*Task instructions:*
Please set out every line of the material below as a numbered list, omitting the blank lines.

*Stored dataset items:*
*** Begin section ***

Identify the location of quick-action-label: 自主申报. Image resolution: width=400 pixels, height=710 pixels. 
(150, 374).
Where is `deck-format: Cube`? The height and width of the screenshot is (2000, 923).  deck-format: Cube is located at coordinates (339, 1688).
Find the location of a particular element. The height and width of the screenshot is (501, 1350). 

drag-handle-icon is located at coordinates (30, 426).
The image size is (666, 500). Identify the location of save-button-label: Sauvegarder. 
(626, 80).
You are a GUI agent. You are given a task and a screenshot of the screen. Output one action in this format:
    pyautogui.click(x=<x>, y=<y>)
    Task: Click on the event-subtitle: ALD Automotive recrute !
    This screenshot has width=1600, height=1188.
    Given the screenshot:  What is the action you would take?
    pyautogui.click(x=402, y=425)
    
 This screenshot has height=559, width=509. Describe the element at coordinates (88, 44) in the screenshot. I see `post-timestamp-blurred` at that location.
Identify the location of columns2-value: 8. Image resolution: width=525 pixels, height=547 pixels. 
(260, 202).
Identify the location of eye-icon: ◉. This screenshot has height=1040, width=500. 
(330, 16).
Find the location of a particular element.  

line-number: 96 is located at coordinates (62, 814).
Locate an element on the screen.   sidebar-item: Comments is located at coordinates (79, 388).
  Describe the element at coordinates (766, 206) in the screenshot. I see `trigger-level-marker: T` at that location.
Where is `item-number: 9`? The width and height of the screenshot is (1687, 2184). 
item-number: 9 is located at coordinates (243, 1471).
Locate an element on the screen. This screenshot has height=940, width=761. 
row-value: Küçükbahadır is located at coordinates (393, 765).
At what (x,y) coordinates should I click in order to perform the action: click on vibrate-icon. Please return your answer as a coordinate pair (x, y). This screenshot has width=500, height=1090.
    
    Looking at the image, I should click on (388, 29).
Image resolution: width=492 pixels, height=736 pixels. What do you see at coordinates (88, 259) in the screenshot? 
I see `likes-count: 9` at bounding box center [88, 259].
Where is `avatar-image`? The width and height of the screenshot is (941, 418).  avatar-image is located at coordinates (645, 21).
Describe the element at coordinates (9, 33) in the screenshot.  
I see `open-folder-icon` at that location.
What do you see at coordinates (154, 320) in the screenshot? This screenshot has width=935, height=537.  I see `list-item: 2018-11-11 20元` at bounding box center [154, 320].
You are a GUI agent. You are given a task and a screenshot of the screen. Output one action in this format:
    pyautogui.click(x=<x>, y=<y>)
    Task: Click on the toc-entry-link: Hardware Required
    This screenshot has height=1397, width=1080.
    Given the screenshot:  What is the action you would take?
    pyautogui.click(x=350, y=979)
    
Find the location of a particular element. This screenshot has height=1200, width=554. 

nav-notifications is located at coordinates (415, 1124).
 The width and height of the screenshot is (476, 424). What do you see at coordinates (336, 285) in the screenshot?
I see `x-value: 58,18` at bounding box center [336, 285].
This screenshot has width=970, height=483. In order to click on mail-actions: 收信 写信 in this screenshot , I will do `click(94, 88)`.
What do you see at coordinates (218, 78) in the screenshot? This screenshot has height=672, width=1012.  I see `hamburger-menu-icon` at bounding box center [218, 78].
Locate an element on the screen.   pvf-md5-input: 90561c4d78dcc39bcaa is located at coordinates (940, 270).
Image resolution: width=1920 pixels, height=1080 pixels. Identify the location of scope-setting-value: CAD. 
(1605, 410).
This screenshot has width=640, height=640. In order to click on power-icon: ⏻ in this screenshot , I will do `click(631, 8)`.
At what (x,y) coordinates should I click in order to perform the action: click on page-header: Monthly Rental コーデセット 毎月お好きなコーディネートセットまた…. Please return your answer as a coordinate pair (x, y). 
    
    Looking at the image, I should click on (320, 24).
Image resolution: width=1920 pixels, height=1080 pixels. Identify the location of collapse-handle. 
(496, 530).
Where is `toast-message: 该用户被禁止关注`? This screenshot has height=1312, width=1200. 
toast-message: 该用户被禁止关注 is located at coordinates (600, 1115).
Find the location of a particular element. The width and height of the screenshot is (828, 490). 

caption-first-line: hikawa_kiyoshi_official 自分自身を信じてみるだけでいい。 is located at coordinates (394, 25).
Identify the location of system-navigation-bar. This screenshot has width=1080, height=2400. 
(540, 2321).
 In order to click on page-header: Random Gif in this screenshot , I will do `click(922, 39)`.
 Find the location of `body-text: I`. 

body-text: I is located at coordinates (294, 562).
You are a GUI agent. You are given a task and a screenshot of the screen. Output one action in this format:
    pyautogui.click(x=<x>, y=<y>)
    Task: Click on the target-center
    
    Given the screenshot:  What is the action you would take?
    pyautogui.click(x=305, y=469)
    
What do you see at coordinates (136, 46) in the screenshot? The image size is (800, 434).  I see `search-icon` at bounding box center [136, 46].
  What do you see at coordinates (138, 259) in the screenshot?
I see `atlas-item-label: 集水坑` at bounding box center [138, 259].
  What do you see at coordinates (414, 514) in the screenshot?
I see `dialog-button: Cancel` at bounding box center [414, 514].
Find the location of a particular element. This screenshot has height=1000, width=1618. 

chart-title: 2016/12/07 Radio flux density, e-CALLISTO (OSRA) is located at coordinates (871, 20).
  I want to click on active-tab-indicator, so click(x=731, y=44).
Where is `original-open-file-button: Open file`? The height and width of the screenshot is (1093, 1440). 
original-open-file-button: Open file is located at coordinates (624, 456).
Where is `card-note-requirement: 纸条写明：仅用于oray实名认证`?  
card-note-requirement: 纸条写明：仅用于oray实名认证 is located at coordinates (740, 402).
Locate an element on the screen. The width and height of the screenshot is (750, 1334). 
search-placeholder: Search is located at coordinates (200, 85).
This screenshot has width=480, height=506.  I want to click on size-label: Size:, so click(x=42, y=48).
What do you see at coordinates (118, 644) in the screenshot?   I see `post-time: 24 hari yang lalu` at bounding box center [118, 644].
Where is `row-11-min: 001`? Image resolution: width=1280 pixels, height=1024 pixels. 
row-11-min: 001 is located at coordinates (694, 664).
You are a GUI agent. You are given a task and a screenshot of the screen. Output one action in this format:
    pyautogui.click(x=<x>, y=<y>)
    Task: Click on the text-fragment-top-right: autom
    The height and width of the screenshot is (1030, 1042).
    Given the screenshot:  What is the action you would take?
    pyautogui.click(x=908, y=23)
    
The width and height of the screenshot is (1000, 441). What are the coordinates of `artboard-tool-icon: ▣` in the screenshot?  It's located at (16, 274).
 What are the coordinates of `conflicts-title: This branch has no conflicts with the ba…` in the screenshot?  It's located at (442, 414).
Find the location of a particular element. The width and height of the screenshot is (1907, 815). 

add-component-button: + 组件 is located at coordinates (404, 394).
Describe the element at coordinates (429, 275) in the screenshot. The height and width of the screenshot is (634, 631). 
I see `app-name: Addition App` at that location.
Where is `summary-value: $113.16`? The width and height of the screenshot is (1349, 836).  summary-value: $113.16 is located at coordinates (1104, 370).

*** End section ***

*Answer space:*
1. Identify the location of quick-action-label: 自主申报. Image resolution: width=400 pixels, height=710 pixels. 
2. (150, 374).
3. Where is `deck-format: Cube`? The height and width of the screenshot is (2000, 923).  deck-format: Cube is located at coordinates (339, 1688).
4. Find the location of a particular element. The height and width of the screenshot is (501, 1350). 
5. drag-handle-icon is located at coordinates (30, 426).
6. The image size is (666, 500). Identify the location of save-button-label: Sauvegarder. 
7. (626, 80).
8. You are a GUI agent. You are given a task and a screenshot of the screen. Output one action in this format:
9.     pyautogui.click(x=<x>, y=<y>)
10.     Task: Click on the event-subtitle: ALD Automotive recrute !
11.     This screenshot has width=1600, height=1188.
12.     Given the screenshot:  What is the action you would take?
13.     pyautogui.click(x=402, y=425)
14.  This screenshot has height=559, width=509. Describe the element at coordinates (88, 44) in the screenshot. I see `post-timestamp-blurred` at that location.
15. Identify the location of columns2-value: 8. Image resolution: width=525 pixels, height=547 pixels. 
16. (260, 202).
17. Identify the location of eye-icon: ◉. This screenshot has height=1040, width=500. 
18. (330, 16).
19. Find the location of a particular element.  
20. line-number: 96 is located at coordinates (62, 814).
21. Locate an element on the screen.   sidebar-item: Comments is located at coordinates (79, 388).
22.   Describe the element at coordinates (766, 206) in the screenshot. I see `trigger-level-marker: T` at that location.
23. Where is `item-number: 9`? The width and height of the screenshot is (1687, 2184). 
24. item-number: 9 is located at coordinates (243, 1471).
25. Locate an element on the screen. This screenshot has height=940, width=761. 
26. row-value: Küçükbahadır is located at coordinates (393, 765).
27. At what (x,y) coordinates should I click in order to perform the action: click on vibrate-icon. Please return your answer as a coordinate pair (x, y). This screenshot has width=500, height=1090.
28.     Looking at the image, I should click on (388, 29).
29. Image resolution: width=492 pixels, height=736 pixels. What do you see at coordinates (88, 259) in the screenshot? 
30. I see `likes-count: 9` at bounding box center [88, 259].
31. Where is `avatar-image`? The width and height of the screenshot is (941, 418).  avatar-image is located at coordinates (645, 21).
32. Describe the element at coordinates (9, 33) in the screenshot.  
33. I see `open-folder-icon` at that location.
34. What do you see at coordinates (154, 320) in the screenshot? This screenshot has width=935, height=537.  I see `list-item: 2018-11-11 20元` at bounding box center [154, 320].
35. You are a GUI agent. You are given a task and a screenshot of the screen. Output one action in this format:
36.     pyautogui.click(x=<x>, y=<y>)
37.     Task: Click on the toc-entry-link: Hardware Required
38.     This screenshot has height=1397, width=1080.
39.     Given the screenshot:  What is the action you would take?
40.     pyautogui.click(x=350, y=979)
41. Find the location of a particular element. This screenshot has height=1200, width=554. 
42. nav-notifications is located at coordinates (415, 1124).
43.  The width and height of the screenshot is (476, 424). What do you see at coordinates (336, 285) in the screenshot?
44. I see `x-value: 58,18` at bounding box center [336, 285].
45. This screenshot has width=970, height=483. In order to click on mail-actions: 收信 写信 in this screenshot , I will do `click(94, 88)`.
46. What do you see at coordinates (218, 78) in the screenshot? This screenshot has height=672, width=1012.  I see `hamburger-menu-icon` at bounding box center [218, 78].
47. Locate an element on the screen.   pvf-md5-input: 90561c4d78dcc39bcaa is located at coordinates (940, 270).
48. Image resolution: width=1920 pixels, height=1080 pixels. Identify the location of scope-setting-value: CAD. 
49. (1605, 410).
50. This screenshot has width=640, height=640. In order to click on power-icon: ⏻ in this screenshot , I will do `click(631, 8)`.
51. At what (x,y) coordinates should I click in order to perform the action: click on page-header: Monthly Rental コーデセット 毎月お好きなコーディネートセットまた…. Please return your answer as a coordinate pair (x, y). 
52.     Looking at the image, I should click on (320, 24).
53. Image resolution: width=1920 pixels, height=1080 pixels. Identify the location of collapse-handle. 
54. (496, 530).
55. Where is `toast-message: 该用户被禁止关注`? This screenshot has height=1312, width=1200. 
56. toast-message: 该用户被禁止关注 is located at coordinates (600, 1115).
57. Find the location of a particular element. The width and height of the screenshot is (828, 490). 
58. caption-first-line: hikawa_kiyoshi_official 自分自身を信じてみるだけでいい。 is located at coordinates (394, 25).
59. Identify the location of system-navigation-bar. This screenshot has width=1080, height=2400. 
60. (540, 2321).
61.  In order to click on page-header: Random Gif in this screenshot , I will do `click(922, 39)`.
62.  Find the location of `body-text: I`. 
63. body-text: I is located at coordinates (294, 562).
64. You are a GUI agent. You are given a task and a screenshot of the screen. Output one action in this format:
65.     pyautogui.click(x=<x>, y=<y>)
66.     Task: Click on the target-center
67.     Given the screenshot:  What is the action you would take?
68.     pyautogui.click(x=305, y=469)
69. What do you see at coordinates (136, 46) in the screenshot? The image size is (800, 434).  I see `search-icon` at bounding box center [136, 46].
70.   What do you see at coordinates (138, 259) in the screenshot?
71. I see `atlas-item-label: 集水坑` at bounding box center [138, 259].
72.   What do you see at coordinates (414, 514) in the screenshot?
73. I see `dialog-button: Cancel` at bounding box center [414, 514].
74. Find the location of a particular element. This screenshot has height=1000, width=1618. 
75. chart-title: 2016/12/07 Radio flux density, e-CALLISTO (OSRA) is located at coordinates (871, 20).
76.   I want to click on active-tab-indicator, so click(x=731, y=44).
77. Where is `original-open-file-button: Open file`? The height and width of the screenshot is (1093, 1440). 
78. original-open-file-button: Open file is located at coordinates (624, 456).
79. Where is `card-note-requirement: 纸条写明：仅用于oray实名认证`?  
80. card-note-requirement: 纸条写明：仅用于oray实名认证 is located at coordinates (740, 402).
81. Locate an element on the screen. The width and height of the screenshot is (750, 1334). 
82. search-placeholder: Search is located at coordinates (200, 85).
83. This screenshot has width=480, height=506.  I want to click on size-label: Size:, so click(x=42, y=48).
84. What do you see at coordinates (118, 644) in the screenshot?   I see `post-time: 24 hari yang lalu` at bounding box center [118, 644].
85. Where is `row-11-min: 001`? Image resolution: width=1280 pixels, height=1024 pixels. 
86. row-11-min: 001 is located at coordinates (694, 664).
87. You are a GUI agent. You are given a task and a screenshot of the screen. Output one action in this format:
88.     pyautogui.click(x=<x>, y=<y>)
89.     Task: Click on the text-fragment-top-right: autom
90.     The height and width of the screenshot is (1030, 1042).
91.     Given the screenshot:  What is the action you would take?
92.     pyautogui.click(x=908, y=23)
93. The width and height of the screenshot is (1000, 441). What are the coordinates of `artboard-tool-icon: ▣` in the screenshot?  It's located at (16, 274).
94.  What are the coordinates of `conflicts-title: This branch has no conflicts with the ba…` in the screenshot?  It's located at (442, 414).
95. Find the location of a particular element. The width and height of the screenshot is (1907, 815). 
96. add-component-button: + 组件 is located at coordinates (404, 394).
97. Describe the element at coordinates (429, 275) in the screenshot. The height and width of the screenshot is (634, 631). 
98. I see `app-name: Addition App` at that location.
99. Where is `summary-value: $113.16`? The width and height of the screenshot is (1349, 836).  summary-value: $113.16 is located at coordinates (1104, 370).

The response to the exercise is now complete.